◆ WHAT YOU ARE ASKED TO DO ◆
Could you give the passage of the monitoring guide between "const winston = require('winston');" and "winston.format.json()", inclusive, again, changing "info" to "debug"?

◆ EXTRACTED TEXT ◆
Monitoring Overview

Monitoring and observability are crucial for maintaining healthy, performant applications. This guide covers the monitoring tools, metrics, and best practices for Solverhood applications.

Monitoring Stack

Core Components

Application Performance Monitoring (APM): New Relic, DataDog, or Sentry
Infrastructure Monitoring: Prometheus with Grafana
Logging: ELK Stack (Elasticsearch, Logstash, Kibana) or CloudWatch
Error Tracking: Sentry for error monitoring and alerting
Health Checks: Custom health check endpoints

Recommended Tools

New Relic: Full-stack observability platform
Prometheus + Grafana: Metrics collection and visualization
Sentry: Error tracking and performance monitoring
CloudWatch: AWS-native monitoring and logging
Datadog: Comprehensive monitoring platform

Key Metrics to Monitor

Application Metrics

Response Time: Average, 95th percentile, 99th percentile
Throughput: Requests per second (RPS)
Error Rate: Percentage of failed requests
Availability: Uptime percentage
Memory Usage: Heap usage, garbage collection
CPU Usage: CPU utilization percentage

Business Metrics

User Activity: Daily/Monthly Active Users (DAU/MAU)
Feature Usage: Most used features and endpoints
Conversion Rates: User journey completion rates
Revenue Metrics: If applicable to your business

Infrastructure Metrics

Server Resources: CPU, memory, disk usage
Database Performance: Query execution time, connection pool usage
Network: Bandwidth usage, latency
Cache Performance: Hit/miss ratios

Implementation

1. Health Check Endpoints

Implement comprehensive health checks:

const express = require('express');
const app = express();

// Basic health check
app.get('/health', (req, res) => {
  res.json({
    status: 'healthy',
    timestamp: new Date().toISOString(),
    version: process.env.APP_VERSION || '1.0.0',
  });
});

// Detailed health check
app.get('/health/detailed', async (req, res) => {
  const checks = {
    database: await checkDatabase(),
    redis: await checkRedis(),
    externalServices: await checkExternalServices(),
  };

  const isHealthy = Object.values(checks).every((check) => check.status === 'healthy');

  res.status(isHealthy ? 200 : 503).json({
    status: isHealthy ? 'healthy' : 'unhealthy',
    timestamp: new Date().toISOString(),
    checks,
  });
});

async function checkDatabase() {
  try {
    await db.query('SELECT 1');
    return { status: 'healthy', responseTime: Date.now() };
  } catch (error) {
    return { status: 'unhealthy', error: error.message };
  }
}

2. Application Performance Monitoring

Set up APM with New Relic:

// Install New Relic
npm install newrelic

// newrelic.js configuration
exports.config = {
  app_name: ['Solverhood App'],
  license_key: process.env.NEW_RELIC_LICENSE_KEY,
  logging: {
    level: 'info'
  },
  distributed_tracing: {
    enabled: true
  },
  transaction_tracer: {
    enabled: true,
    transaction_threshold: 5,
    record_sql: 'obfuscated',
    stack_trace_threshold: 0.5
  }
};

3. Structured Logging

Implement structured logging with Winston:

const winston = require('winston');

const logger = winston.createLogger({
  level: process.env.LOG_LEVEL || 'info',
  format: winston.format.combine(
    winston.format.timestamp(),
    winston.format.errors({ stack: true }),
    winston.format.json()

◆ Part of a data file ◆
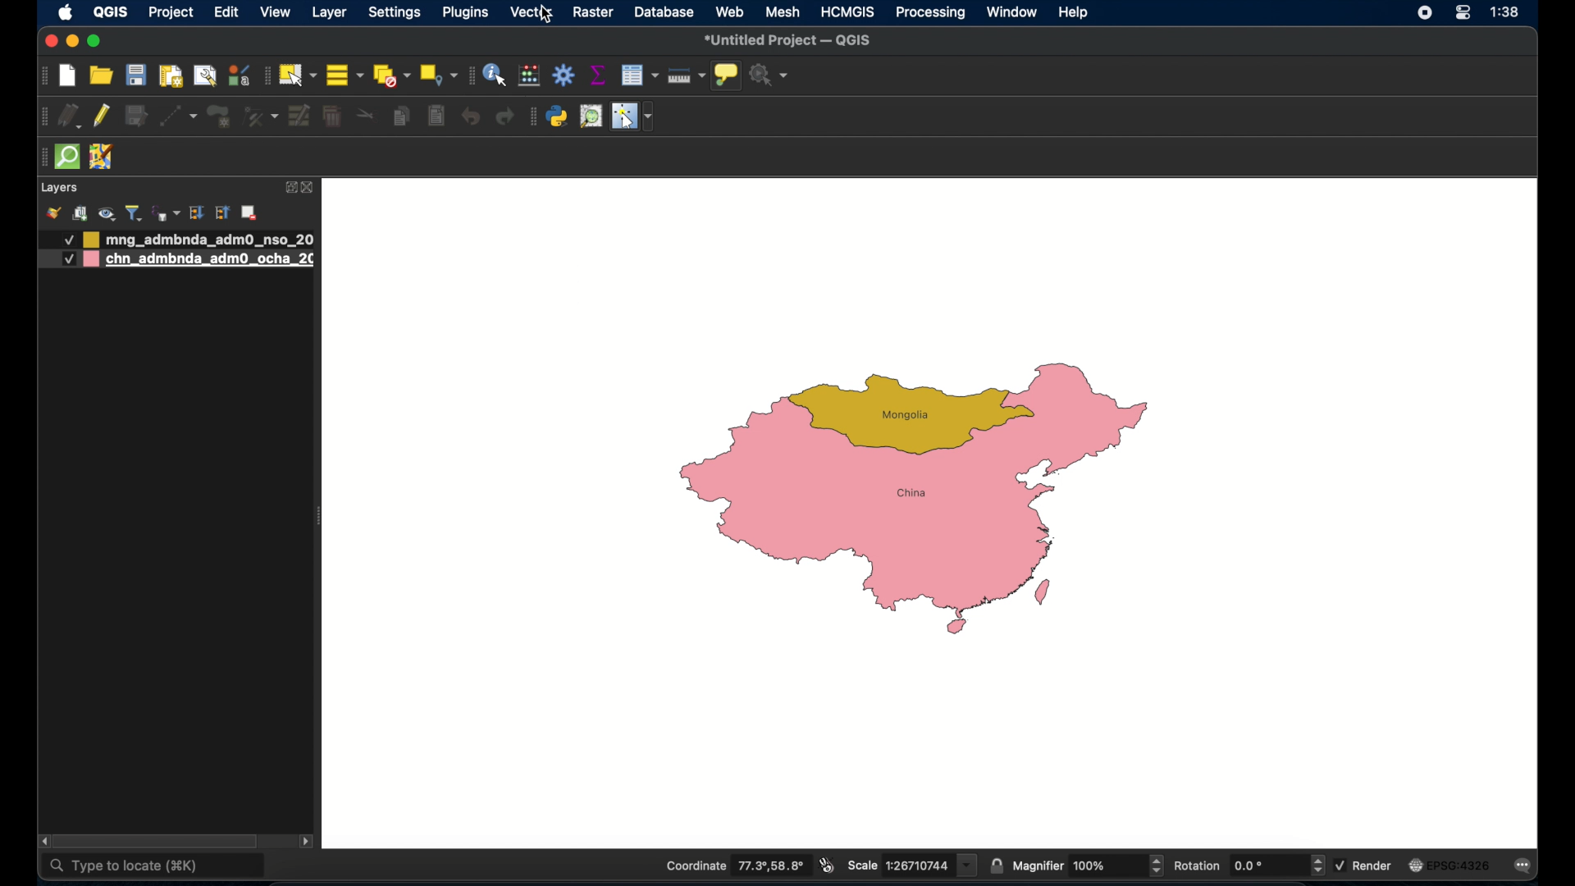 The image size is (1575, 886). What do you see at coordinates (921, 503) in the screenshot?
I see `maps of china and Mongolia` at bounding box center [921, 503].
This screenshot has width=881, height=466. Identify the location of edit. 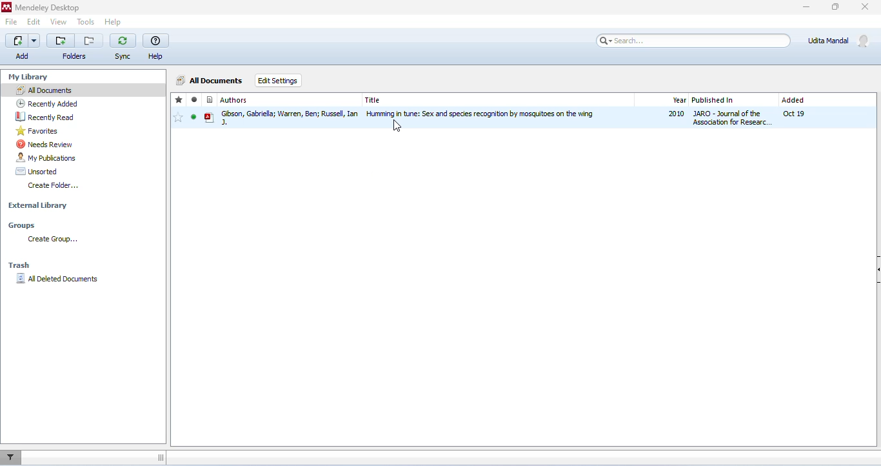
(33, 23).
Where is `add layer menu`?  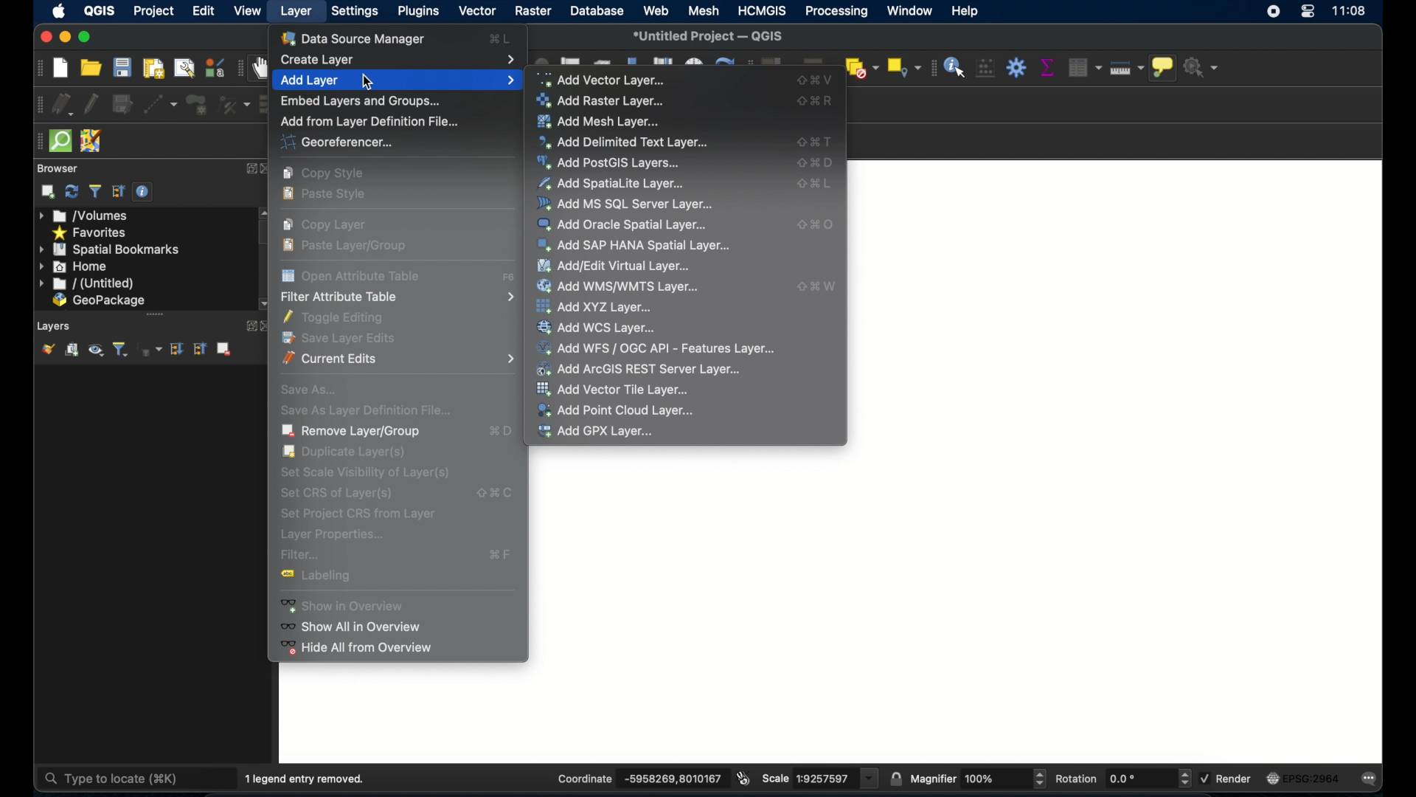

◆ ANSWER TO THE PROBLEM ◆
const winston = require('winston');

const logger = winston.createLogger({
  level: process.env.LOG_LEVEL || 'debug',
  format: winston.format.combine(
    winston.format.timestamp(),
    winston.format.errors({ stack: true }),
    winston.format.json()